Studio album by Whiskey Myers
- Released: 9 September 2016 (US)
- Genre: Southern rock; country rock;
- Length: 38:47
- Label: Wiggy Thump Records
- Producer: Dave Cobb

Whiskey Myers chronology
| Early Morning Shakes (2014) | Mud (2016) | Whiskey Myers (2019) |

= Mud (album) =

Mud is the fourth studio album by American rock band Whiskey Myers.

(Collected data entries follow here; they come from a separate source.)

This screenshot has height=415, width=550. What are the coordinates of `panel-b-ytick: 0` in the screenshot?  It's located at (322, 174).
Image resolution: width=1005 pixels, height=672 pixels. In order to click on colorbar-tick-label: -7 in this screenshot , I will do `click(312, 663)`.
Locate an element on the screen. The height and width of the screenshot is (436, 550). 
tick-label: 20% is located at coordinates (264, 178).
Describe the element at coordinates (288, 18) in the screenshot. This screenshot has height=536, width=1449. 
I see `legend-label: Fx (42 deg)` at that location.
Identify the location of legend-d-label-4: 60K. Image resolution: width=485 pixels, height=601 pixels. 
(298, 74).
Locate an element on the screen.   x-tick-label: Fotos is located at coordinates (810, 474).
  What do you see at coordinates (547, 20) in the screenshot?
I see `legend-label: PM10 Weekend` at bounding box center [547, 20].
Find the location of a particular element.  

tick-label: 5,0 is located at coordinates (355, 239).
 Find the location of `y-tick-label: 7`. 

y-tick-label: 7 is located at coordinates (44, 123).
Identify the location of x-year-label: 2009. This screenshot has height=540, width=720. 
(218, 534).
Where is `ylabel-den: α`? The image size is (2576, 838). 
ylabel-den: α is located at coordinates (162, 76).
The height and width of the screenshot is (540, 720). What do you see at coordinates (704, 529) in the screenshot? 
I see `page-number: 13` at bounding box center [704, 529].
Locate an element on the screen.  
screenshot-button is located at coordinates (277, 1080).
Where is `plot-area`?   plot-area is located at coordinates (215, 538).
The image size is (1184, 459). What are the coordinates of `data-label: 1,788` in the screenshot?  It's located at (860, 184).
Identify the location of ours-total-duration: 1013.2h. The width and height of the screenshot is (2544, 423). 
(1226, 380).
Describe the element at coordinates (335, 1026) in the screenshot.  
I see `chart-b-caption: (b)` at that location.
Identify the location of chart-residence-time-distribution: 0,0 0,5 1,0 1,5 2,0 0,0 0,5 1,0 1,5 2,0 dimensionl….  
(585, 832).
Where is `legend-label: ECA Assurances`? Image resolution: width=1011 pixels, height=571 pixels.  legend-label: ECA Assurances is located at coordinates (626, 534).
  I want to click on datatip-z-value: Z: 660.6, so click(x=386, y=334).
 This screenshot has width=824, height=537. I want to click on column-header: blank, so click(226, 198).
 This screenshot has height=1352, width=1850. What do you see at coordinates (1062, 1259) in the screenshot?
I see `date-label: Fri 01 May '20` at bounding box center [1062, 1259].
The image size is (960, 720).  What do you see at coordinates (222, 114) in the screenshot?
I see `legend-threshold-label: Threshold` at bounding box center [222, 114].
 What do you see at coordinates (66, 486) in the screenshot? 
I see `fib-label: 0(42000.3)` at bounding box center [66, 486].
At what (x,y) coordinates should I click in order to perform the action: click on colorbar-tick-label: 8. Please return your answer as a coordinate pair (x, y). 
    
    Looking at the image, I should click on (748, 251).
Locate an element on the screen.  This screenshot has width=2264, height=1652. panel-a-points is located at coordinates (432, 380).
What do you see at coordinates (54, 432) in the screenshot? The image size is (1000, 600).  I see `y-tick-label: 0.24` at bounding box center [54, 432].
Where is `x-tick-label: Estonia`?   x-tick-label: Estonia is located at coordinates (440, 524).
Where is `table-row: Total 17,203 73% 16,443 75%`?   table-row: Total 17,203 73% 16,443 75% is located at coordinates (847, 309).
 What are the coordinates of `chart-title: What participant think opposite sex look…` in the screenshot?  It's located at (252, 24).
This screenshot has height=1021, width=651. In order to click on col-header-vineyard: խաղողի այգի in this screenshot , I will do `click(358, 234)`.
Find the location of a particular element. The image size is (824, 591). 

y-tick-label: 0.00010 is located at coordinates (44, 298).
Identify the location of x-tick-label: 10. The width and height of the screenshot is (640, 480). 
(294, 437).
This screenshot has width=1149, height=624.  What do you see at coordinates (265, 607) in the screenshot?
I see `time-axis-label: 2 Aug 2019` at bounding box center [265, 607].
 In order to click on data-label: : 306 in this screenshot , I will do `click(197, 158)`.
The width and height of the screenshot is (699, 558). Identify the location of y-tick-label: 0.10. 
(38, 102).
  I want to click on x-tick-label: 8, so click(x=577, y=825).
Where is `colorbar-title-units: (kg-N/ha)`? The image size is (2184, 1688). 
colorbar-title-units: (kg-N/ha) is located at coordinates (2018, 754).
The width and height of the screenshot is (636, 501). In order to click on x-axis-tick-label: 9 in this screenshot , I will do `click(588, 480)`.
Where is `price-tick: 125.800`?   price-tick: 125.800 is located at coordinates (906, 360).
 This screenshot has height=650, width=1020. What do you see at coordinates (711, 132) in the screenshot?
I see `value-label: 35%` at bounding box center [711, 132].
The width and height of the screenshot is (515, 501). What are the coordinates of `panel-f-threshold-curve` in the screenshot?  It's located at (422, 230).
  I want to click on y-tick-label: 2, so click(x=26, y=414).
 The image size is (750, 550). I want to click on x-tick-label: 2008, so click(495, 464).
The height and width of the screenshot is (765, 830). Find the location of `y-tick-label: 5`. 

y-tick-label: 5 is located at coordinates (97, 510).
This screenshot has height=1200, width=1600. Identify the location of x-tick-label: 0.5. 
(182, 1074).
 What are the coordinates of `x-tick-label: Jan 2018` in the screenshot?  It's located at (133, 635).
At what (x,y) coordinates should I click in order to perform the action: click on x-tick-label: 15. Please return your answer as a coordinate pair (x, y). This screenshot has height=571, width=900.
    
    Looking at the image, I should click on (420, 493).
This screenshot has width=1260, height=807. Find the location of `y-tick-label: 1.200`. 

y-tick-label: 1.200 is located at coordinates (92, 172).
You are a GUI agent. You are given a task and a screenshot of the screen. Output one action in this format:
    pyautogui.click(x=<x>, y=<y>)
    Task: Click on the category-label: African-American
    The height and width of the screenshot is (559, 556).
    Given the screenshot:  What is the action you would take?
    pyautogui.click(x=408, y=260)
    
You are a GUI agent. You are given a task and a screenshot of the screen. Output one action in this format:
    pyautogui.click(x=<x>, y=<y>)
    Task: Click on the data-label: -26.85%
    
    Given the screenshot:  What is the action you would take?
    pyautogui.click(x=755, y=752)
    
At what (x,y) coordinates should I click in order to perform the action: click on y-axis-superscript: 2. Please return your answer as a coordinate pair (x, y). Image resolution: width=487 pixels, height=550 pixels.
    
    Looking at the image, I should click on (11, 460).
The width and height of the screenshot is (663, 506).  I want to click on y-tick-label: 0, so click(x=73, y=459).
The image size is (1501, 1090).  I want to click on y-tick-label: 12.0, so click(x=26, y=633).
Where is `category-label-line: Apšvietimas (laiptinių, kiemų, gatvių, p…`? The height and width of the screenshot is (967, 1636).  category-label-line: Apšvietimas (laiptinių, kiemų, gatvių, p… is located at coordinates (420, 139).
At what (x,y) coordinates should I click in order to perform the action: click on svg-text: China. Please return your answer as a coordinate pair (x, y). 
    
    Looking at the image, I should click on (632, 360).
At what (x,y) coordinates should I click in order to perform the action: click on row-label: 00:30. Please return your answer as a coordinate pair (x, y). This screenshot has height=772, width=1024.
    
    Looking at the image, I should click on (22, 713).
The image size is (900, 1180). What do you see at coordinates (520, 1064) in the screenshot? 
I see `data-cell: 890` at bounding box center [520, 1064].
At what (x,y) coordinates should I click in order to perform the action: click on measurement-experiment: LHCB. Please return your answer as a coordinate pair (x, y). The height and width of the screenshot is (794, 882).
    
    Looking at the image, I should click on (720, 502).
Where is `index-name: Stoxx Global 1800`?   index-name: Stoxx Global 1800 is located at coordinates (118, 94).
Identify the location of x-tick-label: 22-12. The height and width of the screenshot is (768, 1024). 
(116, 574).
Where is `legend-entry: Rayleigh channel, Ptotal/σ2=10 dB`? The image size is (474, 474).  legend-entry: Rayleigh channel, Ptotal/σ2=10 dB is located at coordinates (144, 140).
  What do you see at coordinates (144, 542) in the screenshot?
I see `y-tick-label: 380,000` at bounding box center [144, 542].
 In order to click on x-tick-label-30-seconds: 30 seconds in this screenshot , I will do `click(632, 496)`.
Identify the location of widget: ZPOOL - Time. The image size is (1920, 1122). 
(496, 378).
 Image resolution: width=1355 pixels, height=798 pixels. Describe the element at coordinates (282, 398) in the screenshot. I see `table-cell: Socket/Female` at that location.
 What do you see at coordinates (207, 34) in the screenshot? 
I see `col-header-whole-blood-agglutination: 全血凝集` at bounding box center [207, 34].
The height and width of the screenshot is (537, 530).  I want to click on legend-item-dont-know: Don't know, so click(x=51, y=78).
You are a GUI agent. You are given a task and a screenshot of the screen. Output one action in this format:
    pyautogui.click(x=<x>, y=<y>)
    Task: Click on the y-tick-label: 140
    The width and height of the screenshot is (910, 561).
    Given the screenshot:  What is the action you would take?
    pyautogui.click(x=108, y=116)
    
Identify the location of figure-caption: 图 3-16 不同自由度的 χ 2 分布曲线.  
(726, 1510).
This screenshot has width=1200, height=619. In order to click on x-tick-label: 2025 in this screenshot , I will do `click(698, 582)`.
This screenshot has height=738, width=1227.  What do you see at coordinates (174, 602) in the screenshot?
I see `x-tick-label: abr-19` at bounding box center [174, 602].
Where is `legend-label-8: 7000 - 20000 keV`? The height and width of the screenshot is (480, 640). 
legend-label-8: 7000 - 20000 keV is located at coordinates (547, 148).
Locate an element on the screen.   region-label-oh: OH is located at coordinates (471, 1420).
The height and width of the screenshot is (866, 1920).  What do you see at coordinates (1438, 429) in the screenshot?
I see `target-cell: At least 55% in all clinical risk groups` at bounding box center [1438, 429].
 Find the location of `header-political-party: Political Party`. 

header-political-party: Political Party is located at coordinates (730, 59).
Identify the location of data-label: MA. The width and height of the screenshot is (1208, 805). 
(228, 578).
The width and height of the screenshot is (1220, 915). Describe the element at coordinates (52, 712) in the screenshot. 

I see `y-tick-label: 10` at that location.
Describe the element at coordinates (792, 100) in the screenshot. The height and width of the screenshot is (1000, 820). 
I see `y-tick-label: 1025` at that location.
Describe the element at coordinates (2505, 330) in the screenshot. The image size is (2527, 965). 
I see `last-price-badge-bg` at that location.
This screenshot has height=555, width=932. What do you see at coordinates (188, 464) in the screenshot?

It was released on September 9, 2016, through Wiggy Thump Records in the United States.

== Track listing ==

| No. | Title | Writer(s) | Length |
|---|---|---|---|
| 1. | "On the River" | John Jeffers | 3:54 |
| 2. | "Mud" | Cody Cannon, Brent Cobb | 4:11 |
| 3. | "Lightning Bugs and Rain" | Cannon, Mark Stephen Jones, Aaron Ratiere | 3:11 |
| 4. | "Deep Down in the South" | Cannon | 3:21 |
| 5. | "Stone" | Cannon | 5:35 |
| 6. | "Trailer We Call Home" | Cannon, Darrell Scott | 3:39 |
| 7. | "Some of Your Love" | Cannon, Adam Hood, Jeffers | 3:23 |
| 8. | "Frogman" | Cannon, Rich Robinson | 3:38 |
| 9. | "Hank" | Cannon | 3:58 |
| 10. | "Good Ol' Days" | Cobb | 3:57 |

== Personnel ==
=== Whiskey Myers ===
- Cody Cannon - lead vocals, rhythm guitar
- John Jeffers - guitars, vocals
- Cody Tate - guitars, vocals
- Gary Brown - bass
- Jeff Hogg - drums, percussion
- Tony Kent - percussion

=== Additional musicians ===
- Jon Knudson - dobro, fiddle, Hammond B3, mandolin, piano, vocals
- Jim Hoke - horns
- Kristen Rogers - backing vocals

=== Production ===
- Dave Cobb - producer
- Shane Stern - production coordination
- Eddie Spear - engineer
- Pete Lyman - mastering

==Reception==
Writing for PopMatters, Jasper Bruce concluded that the album is "a clear affirmation of Whiskey Myers’ place amongst the pre-eminent country acts of the millennial generation." In his review for Classic Rock, Paul Lester gave Mud three and a half stars (out of five). The Austin Chronicle panned the album writing that the band is at its best when it "channel[s] deep soul roots" but that "sadly, those moments are few and far between."